En exergue de son livre Les abus de la mémoire (2004), Todorov cite Jacques Le Goff : « La mémoire ne cherche à sauver le passé que pour servir au présent et à l'avenir. Faisons en sorte que la mémoire collective serve à la libération et non à l'asservissement des hommes  ». Ce livre qui pense la pratique officielle et privée du souvenir est intéressant car il appelle à la vigilance. 



Le souvenir du passé ne doit pas être replié sur lui-même mais autoriser à agir dans le présent. Derrière l’obsession du culte de la mémoire ces dernières années en France et en Europe, telle qu’on peut la voir dans l’inauguration de musées, dans l’instauration de journées spéciales dédiées à une cause, à une personne célèbre, à un drame, ou encore dans les récents procès pour crimes contre l’humanité, il ne faut pas se tromper sur la finalité de cette mémoire. Ce qui compte, souligne Todorov, ce n’est bien évidemment pas le culte de la mémoire pour la mémoire (qui n’a aucune légitimité en soi), mais les motivations de ces appels à la mémoire.

Et là, Todorov s’en prend à la bonne conscience de ceux qui se détournent du présent, ainsi qu’à la compétition des victimes dans l’échelle des horreurs.
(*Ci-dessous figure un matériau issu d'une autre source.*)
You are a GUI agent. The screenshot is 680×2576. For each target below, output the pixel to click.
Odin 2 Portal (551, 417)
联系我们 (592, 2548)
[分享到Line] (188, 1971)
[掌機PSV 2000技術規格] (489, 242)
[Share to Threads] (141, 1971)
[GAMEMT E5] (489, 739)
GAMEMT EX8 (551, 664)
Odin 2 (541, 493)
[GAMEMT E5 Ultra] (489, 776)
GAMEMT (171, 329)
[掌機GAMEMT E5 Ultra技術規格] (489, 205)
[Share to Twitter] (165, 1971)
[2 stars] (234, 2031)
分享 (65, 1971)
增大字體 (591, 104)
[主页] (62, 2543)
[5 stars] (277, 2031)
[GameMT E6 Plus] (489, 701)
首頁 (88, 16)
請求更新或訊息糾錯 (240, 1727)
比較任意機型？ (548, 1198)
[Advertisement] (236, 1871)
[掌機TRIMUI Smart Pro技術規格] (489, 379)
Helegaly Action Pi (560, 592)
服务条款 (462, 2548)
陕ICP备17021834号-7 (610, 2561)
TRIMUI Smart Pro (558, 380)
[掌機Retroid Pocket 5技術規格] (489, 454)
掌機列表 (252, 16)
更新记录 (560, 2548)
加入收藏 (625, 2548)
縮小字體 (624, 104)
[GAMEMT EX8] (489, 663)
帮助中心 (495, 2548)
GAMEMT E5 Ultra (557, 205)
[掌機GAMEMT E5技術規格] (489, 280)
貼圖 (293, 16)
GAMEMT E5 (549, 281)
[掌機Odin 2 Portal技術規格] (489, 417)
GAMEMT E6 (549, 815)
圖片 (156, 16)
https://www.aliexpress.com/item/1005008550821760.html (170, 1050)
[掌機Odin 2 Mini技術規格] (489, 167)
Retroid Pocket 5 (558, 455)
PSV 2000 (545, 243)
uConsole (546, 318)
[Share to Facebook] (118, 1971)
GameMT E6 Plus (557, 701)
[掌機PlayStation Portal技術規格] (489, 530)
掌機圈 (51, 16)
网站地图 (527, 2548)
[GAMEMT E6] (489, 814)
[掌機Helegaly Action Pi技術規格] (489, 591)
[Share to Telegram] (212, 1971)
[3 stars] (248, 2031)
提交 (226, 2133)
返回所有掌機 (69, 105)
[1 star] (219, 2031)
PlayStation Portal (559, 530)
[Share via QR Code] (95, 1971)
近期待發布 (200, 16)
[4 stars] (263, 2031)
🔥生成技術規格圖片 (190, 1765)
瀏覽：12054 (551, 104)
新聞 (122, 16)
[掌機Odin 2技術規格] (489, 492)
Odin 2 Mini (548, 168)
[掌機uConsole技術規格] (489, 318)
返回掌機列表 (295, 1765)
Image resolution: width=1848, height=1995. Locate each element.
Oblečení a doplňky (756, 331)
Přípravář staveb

Pour lui, il n’y a pas de singularité superlative d’un fait qui le rendrait incomparable et supérieur aux autres. Au contraire, s’il faut tirer un enseignement du passé, c’est de la comparaison (qui n’est ni équivalence, ni identité), de la mise en relation avec d’autres faits. Comme l’écrit Proust à propos de la mémoire : « On ne profite d’aucune leçon, parce qu’on ne sait pas descendre jusqu’au général et qu’on se figure toujours se trouver en présence d’une expérience qui n’a pas de précédents dans le passé » (À la recherche du temps perdu).


Privilégier un type de mémoire contre un autre ne sert à rien. Tout comme répéter mécaniquement « il ne faut pas oublier » n’a aucun impact sur les tortures, les tensions dans des communautés ethniques, bref sur les barbaries qui se produisent aujourd’hui.
 À la mémoire littérale qui s’en tient à l’événement considéré comme indépassable, Todorov oppose, en s’y ralliant, la mémoire exemplaire qui replace l’événement particulier dans une catégorie générale. La première soumet en effet le présent au passé, tandis que la seconde permet de se servir du passé dans le présent, à titre de comparaison et d’illustration. Or, le présent est déterminant dans le bon usage de la mémoire.

Car une chose évidente, mais bonne à rappeler, est que le devoir de mémoire est celui des descendants. Il s’applique en premier lieu à ceux qui n’ont pas été les témoins ou victimes directes de l’événement qu’il s’agit de préserver de l’oubli. Les victimes, elles, ont peut-être dû, au contraire, faire le chemin inverse, à savoir échapper à la mémoire et lui survivre. Todorov rappelle ainsi l’exemple de Jorge Semprun qui, dans L’Ecriture ou la vie, raconte comment, à un moment donné, l’oubli l’a guéri de son expérience concentrationnaire. Comment comprendre un passé clos sur lui-même ? Comment, alors que le besoin accru du devoir de mémoire est lié au besoin d’identité collective dans une époque où les identités traditionnelles se perdent, ne pas sentir la nécessité d’une mémoire exemplaire ? La réponse de Todorov est claire : la mémoire doit rester vivante.

« La vie a perdu contre la mort, mais la mémoire gagne dans son combat contre le néant » (p. 16), dit Tzvetan Todorov à propos du Mémorial des déportés juifs en France.